» **Exercise task**:
Rewrite the records below, replacing every occurrence of "Old" with "Antique" and leaving all other text unchanged.

Dataset entries
Begin
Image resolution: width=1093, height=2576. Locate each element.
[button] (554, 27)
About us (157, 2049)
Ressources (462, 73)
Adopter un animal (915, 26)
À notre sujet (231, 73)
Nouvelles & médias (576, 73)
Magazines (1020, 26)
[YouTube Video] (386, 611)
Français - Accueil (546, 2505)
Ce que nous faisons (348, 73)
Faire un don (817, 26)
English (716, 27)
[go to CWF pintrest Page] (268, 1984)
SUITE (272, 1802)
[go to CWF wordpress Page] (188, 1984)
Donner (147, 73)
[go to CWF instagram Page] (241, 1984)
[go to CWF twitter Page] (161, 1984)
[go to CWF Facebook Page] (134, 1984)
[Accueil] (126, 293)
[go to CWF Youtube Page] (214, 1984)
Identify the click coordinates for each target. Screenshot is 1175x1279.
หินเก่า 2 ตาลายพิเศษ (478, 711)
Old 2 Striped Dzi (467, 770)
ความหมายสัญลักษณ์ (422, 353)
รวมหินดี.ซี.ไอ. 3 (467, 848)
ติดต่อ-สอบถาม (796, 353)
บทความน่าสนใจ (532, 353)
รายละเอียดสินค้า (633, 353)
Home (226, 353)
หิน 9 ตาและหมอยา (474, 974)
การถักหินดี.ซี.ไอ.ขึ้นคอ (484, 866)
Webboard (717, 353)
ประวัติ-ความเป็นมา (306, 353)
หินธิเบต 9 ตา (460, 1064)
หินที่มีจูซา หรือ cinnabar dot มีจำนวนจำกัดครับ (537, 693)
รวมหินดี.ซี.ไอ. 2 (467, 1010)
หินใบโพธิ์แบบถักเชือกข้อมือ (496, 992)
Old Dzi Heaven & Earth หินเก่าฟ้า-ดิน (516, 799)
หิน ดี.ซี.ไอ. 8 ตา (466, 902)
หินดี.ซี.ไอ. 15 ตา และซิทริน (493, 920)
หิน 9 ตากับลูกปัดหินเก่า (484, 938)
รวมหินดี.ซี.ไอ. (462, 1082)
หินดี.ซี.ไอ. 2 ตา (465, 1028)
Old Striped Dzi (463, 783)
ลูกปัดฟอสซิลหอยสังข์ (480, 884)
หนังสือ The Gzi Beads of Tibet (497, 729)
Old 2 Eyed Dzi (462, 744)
End
» **Response to the task**:
Image resolution: width=1093, height=2576. Locate each element.
[button] (554, 27)
About us (157, 2049)
Ressources (462, 73)
Adopter un animal (915, 26)
À notre sujet (231, 73)
Nouvelles & médias (576, 73)
Magazines (1020, 26)
[YouTube Video] (386, 611)
Français - Accueil (546, 2505)
Ce que nous faisons (348, 73)
Faire un don (817, 26)
English (716, 27)
[go to CWF pintrest Page] (268, 1984)
SUITE (272, 1802)
[go to CWF wordpress Page] (188, 1984)
Donner (147, 73)
[go to CWF instagram Page] (241, 1984)
[go to CWF twitter Page] (161, 1984)
[go to CWF Facebook Page] (134, 1984)
[Accueil] (126, 293)
[go to CWF Youtube Page] (214, 1984)
Identify the click coordinates for each target. Screenshot is 1175x1279.
หินเก่า 2 ตาลายพิเศษ (478, 711)
Antique 2 Striped Dzi (467, 770)
ความหมายสัญลักษณ์ (422, 353)
รวมหินดี.ซี.ไอ. 3 (467, 848)
ติดต่อ-สอบถาม (796, 353)
บทความน่าสนใจ (532, 353)
รายละเอียดสินค้า (633, 353)
Home (226, 353)
หิน 9 ตาและหมอยา (474, 974)
การถักหินดี.ซี.ไอ.ขึ้นคอ (484, 866)
Webboard (717, 353)
ประวัติ-ความเป็นมา (306, 353)
หินธิเบต 9 ตา (460, 1064)
หินที่มีจูซา หรือ cinnabar dot มีจำนวนจำกัดครับ (537, 693)
รวมหินดี.ซี.ไอ. 2 (467, 1010)
หินใบโพธิ์แบบถักเชือกข้อมือ (496, 992)
Antique Dzi Heaven & Earth หินเก่าฟ้า-ดิน (516, 799)
หิน ดี.ซี.ไอ. 8 ตา (466, 902)
หินดี.ซี.ไอ. 15 ตา และซิทริน (493, 920)
หิน 9 ตากับลูกปัดหินเก่า (484, 938)
รวมหินดี.ซี.ไอ. (462, 1082)
หินดี.ซี.ไอ. 2 ตา (465, 1028)
Antique Striped Dzi (463, 783)
ลูกปัดฟอสซิลหอยสังข์ (480, 884)
หนังสือ The Gzi Beads of Tibet (497, 729)
Antique 2 Eyed Dzi (462, 744)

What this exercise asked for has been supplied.